As the story opens, the Dashwood estate passes to a stingy male heir, who provides only a few hundred pounds a year to his father’s second wife and her three daughters. The widow Dashwood and her girls find themselves torn from the life of country gentry and forced to live on this meager income in a cottage generously supplied by a distant relative.

It is now the task of the girls to find themselves husbands. The oldest, Elinor, is no longer in first flower. The middle, Marianne, is in full bloom. The youngest, Margaret, is still at this point largely interested in tree houses, and hiding under tables in the library. The women spend many hours by the fire at their sewing, waiting for eligible men to drift into their nets, and some of the film’s funniest moments have the mother and daughters quickly composing themselves into a tableau of domestic bliss just in time for a man to happen upon them.

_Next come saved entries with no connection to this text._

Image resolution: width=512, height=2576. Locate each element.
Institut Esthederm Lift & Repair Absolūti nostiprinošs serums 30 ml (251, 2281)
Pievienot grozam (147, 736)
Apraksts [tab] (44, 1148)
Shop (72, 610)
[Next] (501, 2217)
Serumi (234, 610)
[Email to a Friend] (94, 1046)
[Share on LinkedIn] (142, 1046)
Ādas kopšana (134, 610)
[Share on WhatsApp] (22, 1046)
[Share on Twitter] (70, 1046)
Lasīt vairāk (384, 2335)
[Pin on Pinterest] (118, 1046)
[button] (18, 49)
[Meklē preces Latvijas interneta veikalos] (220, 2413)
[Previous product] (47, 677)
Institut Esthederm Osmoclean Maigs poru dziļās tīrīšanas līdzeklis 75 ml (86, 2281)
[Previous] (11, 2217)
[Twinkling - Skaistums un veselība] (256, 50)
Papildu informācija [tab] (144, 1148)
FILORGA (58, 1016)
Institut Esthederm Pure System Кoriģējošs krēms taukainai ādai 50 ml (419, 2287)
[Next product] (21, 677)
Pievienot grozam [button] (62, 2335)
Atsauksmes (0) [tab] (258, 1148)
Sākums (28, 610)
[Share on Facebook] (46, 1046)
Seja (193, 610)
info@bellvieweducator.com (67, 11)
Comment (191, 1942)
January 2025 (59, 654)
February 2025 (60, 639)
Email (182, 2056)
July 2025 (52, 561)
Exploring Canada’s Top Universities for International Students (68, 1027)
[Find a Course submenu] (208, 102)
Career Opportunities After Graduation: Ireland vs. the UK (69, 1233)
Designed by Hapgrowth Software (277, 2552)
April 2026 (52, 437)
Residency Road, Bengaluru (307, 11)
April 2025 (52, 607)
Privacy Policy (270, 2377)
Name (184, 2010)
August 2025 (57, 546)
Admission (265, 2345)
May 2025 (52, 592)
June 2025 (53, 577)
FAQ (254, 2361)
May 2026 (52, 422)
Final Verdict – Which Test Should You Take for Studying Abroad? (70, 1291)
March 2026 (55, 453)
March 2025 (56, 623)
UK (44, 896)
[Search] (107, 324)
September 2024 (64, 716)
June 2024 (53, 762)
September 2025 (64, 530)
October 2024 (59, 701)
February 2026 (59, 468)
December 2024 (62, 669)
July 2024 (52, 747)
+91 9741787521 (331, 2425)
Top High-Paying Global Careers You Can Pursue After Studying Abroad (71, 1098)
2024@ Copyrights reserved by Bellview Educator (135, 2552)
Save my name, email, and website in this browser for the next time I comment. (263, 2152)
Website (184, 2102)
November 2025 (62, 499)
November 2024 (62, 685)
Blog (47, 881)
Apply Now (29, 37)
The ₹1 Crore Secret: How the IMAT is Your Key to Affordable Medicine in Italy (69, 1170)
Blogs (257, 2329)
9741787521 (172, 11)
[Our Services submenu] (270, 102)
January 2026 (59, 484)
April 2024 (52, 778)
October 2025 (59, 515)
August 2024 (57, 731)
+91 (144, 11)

The first man in view is Edward, the brother-in-law of the stingy Dashwood son. He is charming, and definitely interested in Elinor, but as Marianne observes, “there is something wanting.” Exactly what is wanting is explained later in the film, when we discover why Edward is prevented from declaring the full extent of his love.

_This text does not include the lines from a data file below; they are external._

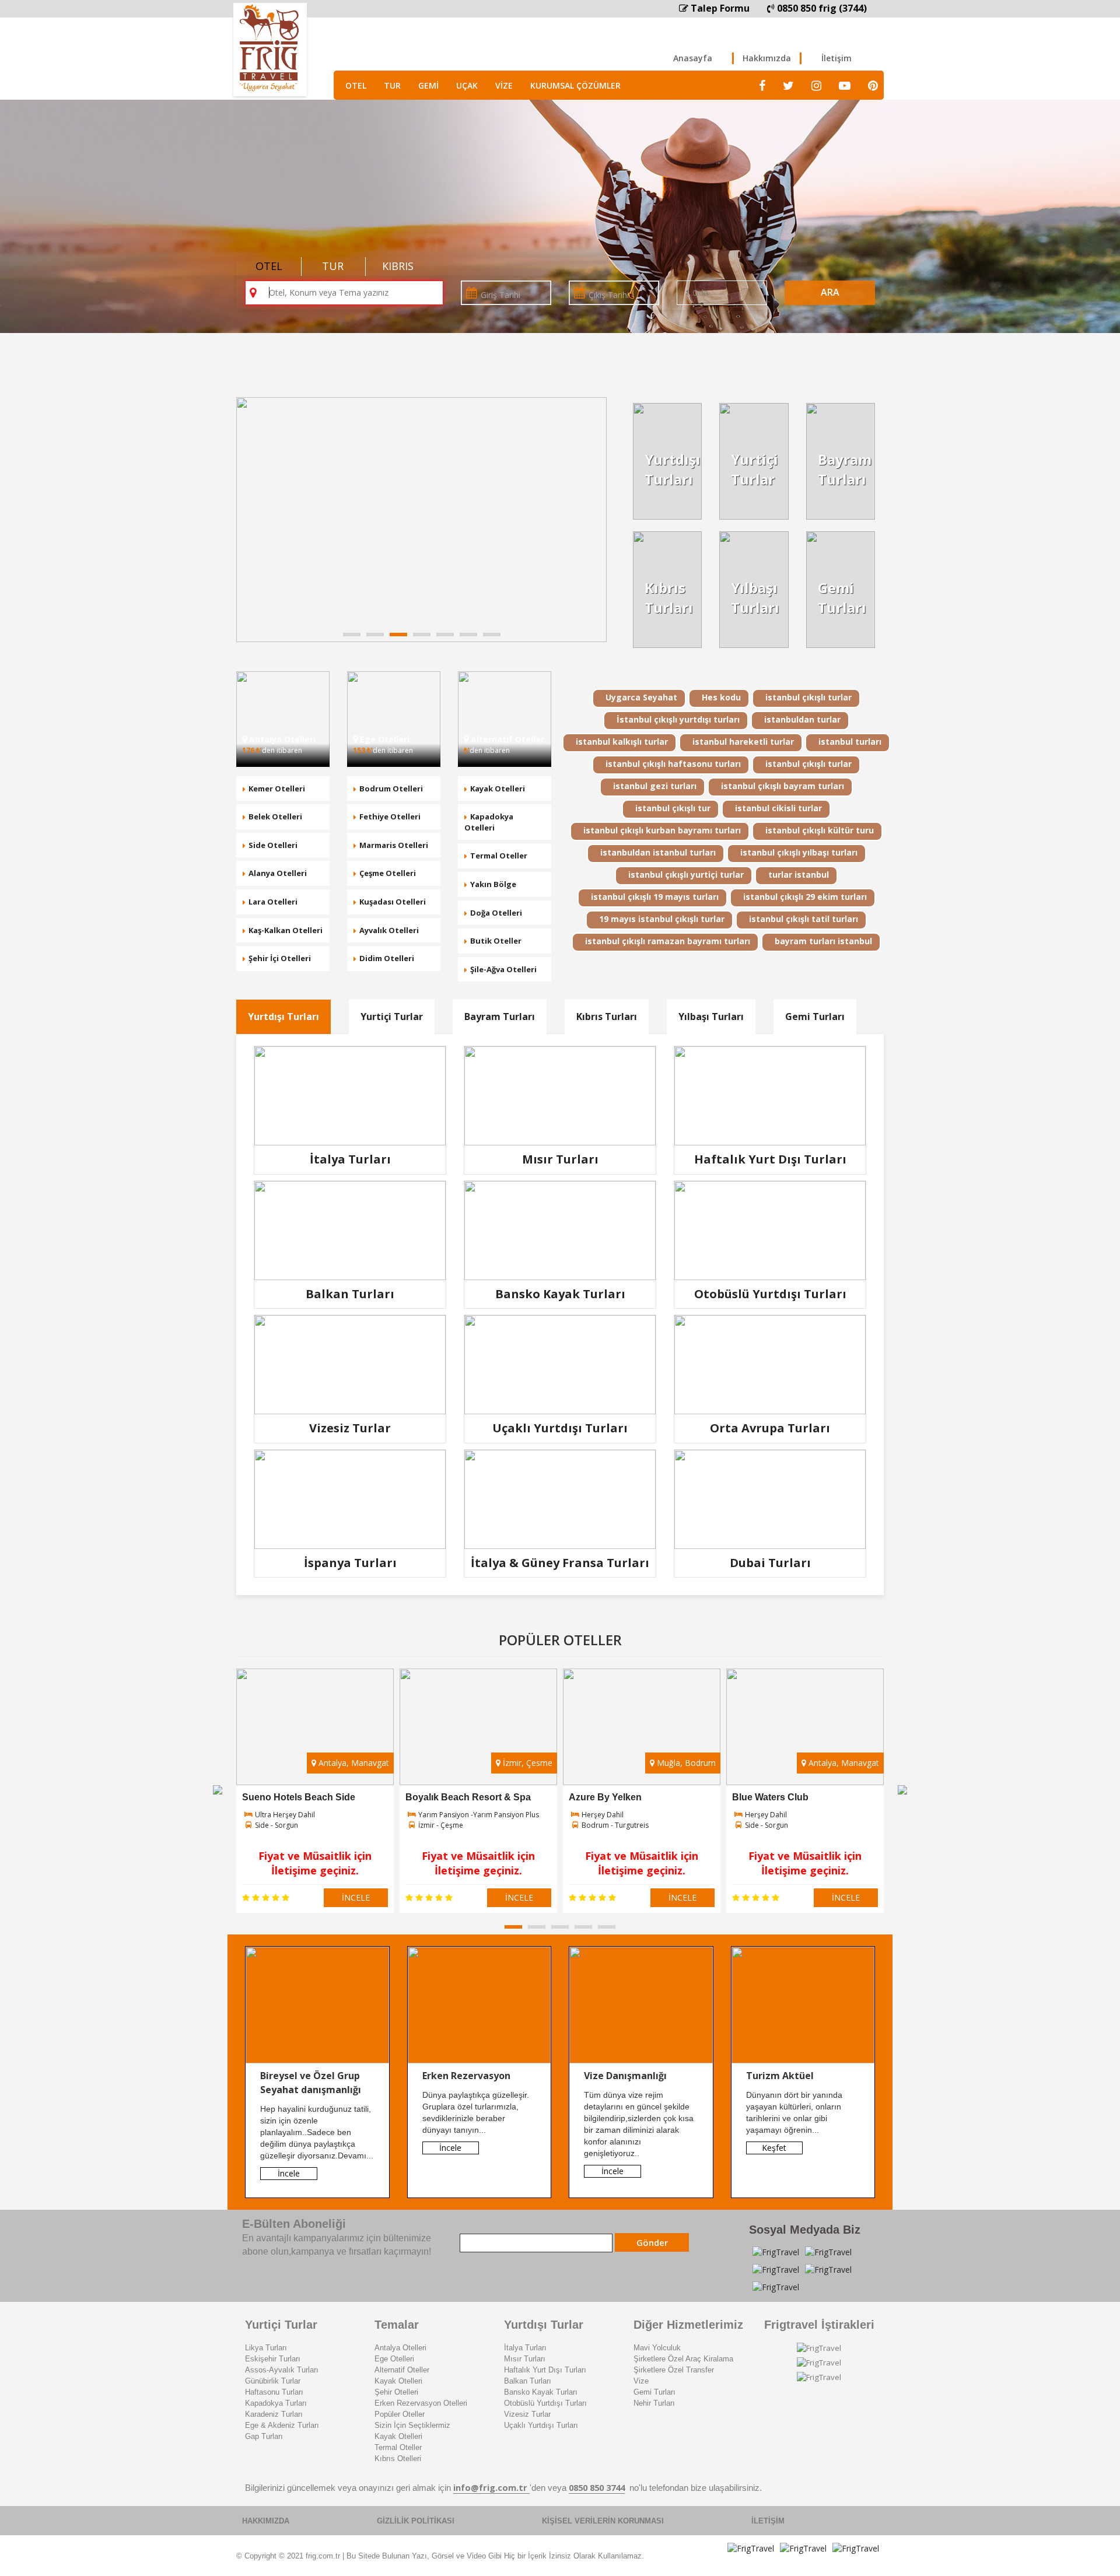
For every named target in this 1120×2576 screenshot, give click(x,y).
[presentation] (217, 1789)
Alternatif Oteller (401, 2369)
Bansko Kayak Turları (541, 2392)
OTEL (355, 85)
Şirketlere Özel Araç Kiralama (683, 2358)
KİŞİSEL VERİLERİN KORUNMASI (603, 2521)
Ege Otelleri (394, 2358)
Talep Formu (719, 8)
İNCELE (356, 1897)
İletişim (836, 58)
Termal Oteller (398, 2447)
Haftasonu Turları (274, 2392)
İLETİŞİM (768, 2521)
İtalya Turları (525, 2347)
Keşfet (774, 2147)
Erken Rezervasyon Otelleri (420, 2403)
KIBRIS (398, 266)
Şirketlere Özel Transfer (674, 2369)
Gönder (652, 2242)
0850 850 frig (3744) (821, 8)
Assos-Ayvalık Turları (281, 2369)
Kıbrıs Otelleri (397, 2458)
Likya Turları (266, 2347)
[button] (351, 634)
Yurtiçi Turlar (391, 1016)
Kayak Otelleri (398, 2381)
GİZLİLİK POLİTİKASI (415, 2521)
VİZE (504, 85)
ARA (830, 292)
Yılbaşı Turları (711, 1016)
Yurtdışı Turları (283, 1016)
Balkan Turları (527, 2381)
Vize (641, 2381)
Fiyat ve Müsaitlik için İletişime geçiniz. (315, 1863)
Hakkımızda (767, 58)
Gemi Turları (815, 1016)
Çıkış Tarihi (609, 294)
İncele (289, 2173)
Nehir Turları (654, 2403)
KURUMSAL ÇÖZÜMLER (575, 85)
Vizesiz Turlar (527, 2414)
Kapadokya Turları (276, 2403)
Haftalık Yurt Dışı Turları (545, 2369)
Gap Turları (264, 2436)
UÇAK (467, 85)
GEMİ (428, 85)
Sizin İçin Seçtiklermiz (412, 2425)
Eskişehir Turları (272, 2358)
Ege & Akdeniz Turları (282, 2425)
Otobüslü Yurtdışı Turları (545, 2403)
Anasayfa (692, 58)
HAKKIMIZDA (265, 2521)
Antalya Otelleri (400, 2347)
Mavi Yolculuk (657, 2347)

Edward leaves suddenly for London. The next man to appear is Col. Brandon, played by that indispensable villain Alain Rickman , who is not a villain this time but seems to be, with his dark, brooding air and the speaking style of a sentimental hangman. He is attracted to Marianne, but before he can act, she is smitten by the dashing Willoughby, who rescues her from a mishap and charms her off her feet. No sooner have these men appeared when they, too, are called away to London – although not before Col. Brandon has suggested, almost by osmosis, that he knows something unspeakable about his rival Willoughby.

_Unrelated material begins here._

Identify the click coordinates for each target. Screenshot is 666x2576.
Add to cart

His secret is the sort of thing that would not be a secret long in the modern age, but in Austen’s time, such things were not spoken of, and Brandon might even allow Marianne to make a disastrous marriage rather than tell her what her maidenly ears should never hear. This maddening, intriguing inability to simply blurt out the truth is indispensable to 19th century fiction, and I find it enormously satisfying. Better the character who leaves us to guess at unspeakable depths than one who bores us with confessional psychobabble.

The men’s departure to London leaves the three daughters and their mother facing an indefinite future in their sewing circle. So when a kindly relative proposes a visit to London, they seize upon it with desperation, and it is there that secrets are revealed and alliances are smashed or formed. The screenplay, adapted from Austen by Emma Thompson, takes wicked delight in setting up scenes that would be farce in France a few generations later, but here still play as drama (with an undertone of dry humor). The scene, for example, when the hapless Edward (Grant) finds himself unexpectedly in the presence of two women, neither one of whom should know about the other.

“Sense and Sensibility” is an enjoyable film. I liked the wit, I liked the charm of the actors, I enjoyed the way that Rickman chewed his role as if he wanted to make it last, and the tension when Grant’s Edward is made to suffer – particularly since he appears to be a cad only because he has tried to do the right thing. And I appreciated the way Thompson’s Elinor kept her character’s face carefully expressionless as she negotiated scenes in which some knew her secrets and others did not.